Metal powder hot embossing (MPHE) is a low-cost micromanufacturing technique that can produce metallic parts with aspects in micron scale. In this study, scanning electron microscopy (SEM) is employed for evaluating the shape retention and the homogeneity of microstructure of replicated geometries into AISI 316L powder feedstock by the secondary electron imaging (SEI) and the backscattered electron imaging modes, the distribution of chemical composition by the electron-dispersive spectroscopy (EDS) mapping, and grain structures by the electron backscatter diffraction technique. Moreover, the SEI and EDS techniques completed the failure analysis of tensile tests. Nanoindentations were also performed to assist phase identification analysis in the densified microstructure. Different geometries in the micron scale (micro wall half-reservoirs, micro channel half-flanges, convex and concave micro gear configurations, and micro tensile specimens) were selected for replication. Shaping limitations were attributed to the geometry, convex or concave, and the stiffness of the die. Micro gear and micro wall configurations were shaped using a stiffer elastomer (T = 230 °C and P = 11.3 to 14 MPa for 45 min) and a metallic die (T = 170 °C and P = 11.3 MPa for 10 min), respectively. The shaping of concave geometries was achieved regardless of the metal powder concentration, 60 and 65 vol.%. Densified parts retained the replicated micro configurations after long periods of thermal debinding and sintering, with densification above 95%. The chemical composition in sintered parts was homogeneous. The microstructure was principally composed of austenitic grains. The 316L stainless steel sintered part produced through MPHE presented an ultimate tensile strength of 458 ± 15 MPa, similar to that of a wrought AISI 316L alloy; the fracture type in the micro tensile specimen was ductile.

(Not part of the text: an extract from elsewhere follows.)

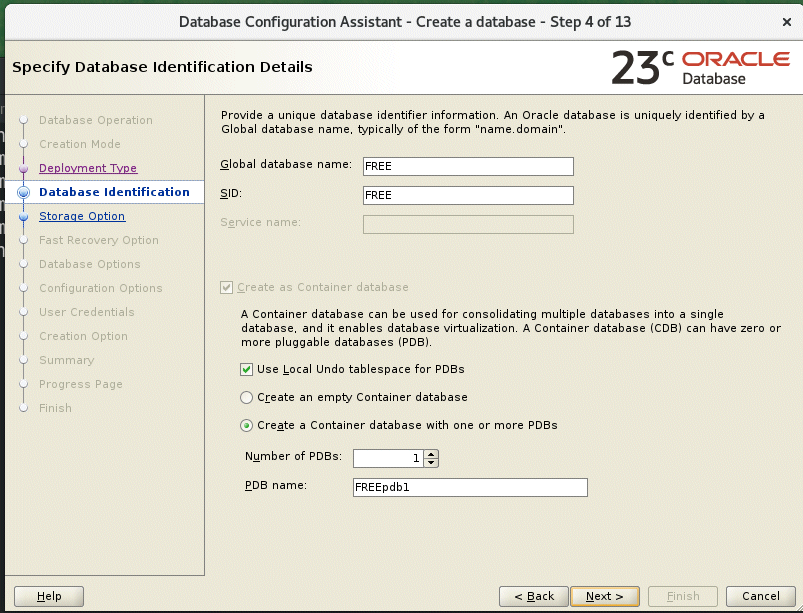Open Help for this wizard
Viewport: 803px width, 613px height.
[x=49, y=596]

金属粉末热压花（MPHE）是一种低成本的微制造技术，可以生产出微米级尺寸的金属零件。在这项研究中，采用扫描电子显微镜（SEM）通过二次电子成像（SEI）和反向散射电子成像模式评估复制到AISI 316L粉末原料中的几何形状的形状保持性和微观结构的均匀性，以及反向散射电子成像模式，化学成分的分布通过电子分散光谱（EDS）映射，以及通过电子背散射衍射技术获得的晶粒结构。此外，SEI和EDS技术完成了拉伸试验的失效分析。还进行了纳米压痕，以协助在致密的微观结构中进行相识别分析。微米尺度上的不同几何形状（微壁半容器，选择微通道半法兰，凹凸微齿轮配置以及微拉伸试样）进行复制。形状限制归因于几何形状（凸形或凹形）以及模具的刚度。微齿轮和微壁配置使用更硬的弹性体（T = 230°C，P = 11.3至14 MPa，持续45分钟）和金属模具（T = 170°C，P = 11.3 MPa，持续10分钟）。无论金属粉末的浓度为60和65 vol。％，都可以实现凹形几何形状的成形。长时间的热脱脂和烧结后，致密化的部件保留了复制的微观结构，致密化率超过95％。烧结零件中的化学成分是均匀的。显微组织主要由奥氏体晶粒组成。通过MPHE生产的316L不锈钢烧结零件的极限抗拉强度为458±15 MPa，类似于锻造的AISI 316L合金。微拉伸试样的断裂类型是延性的。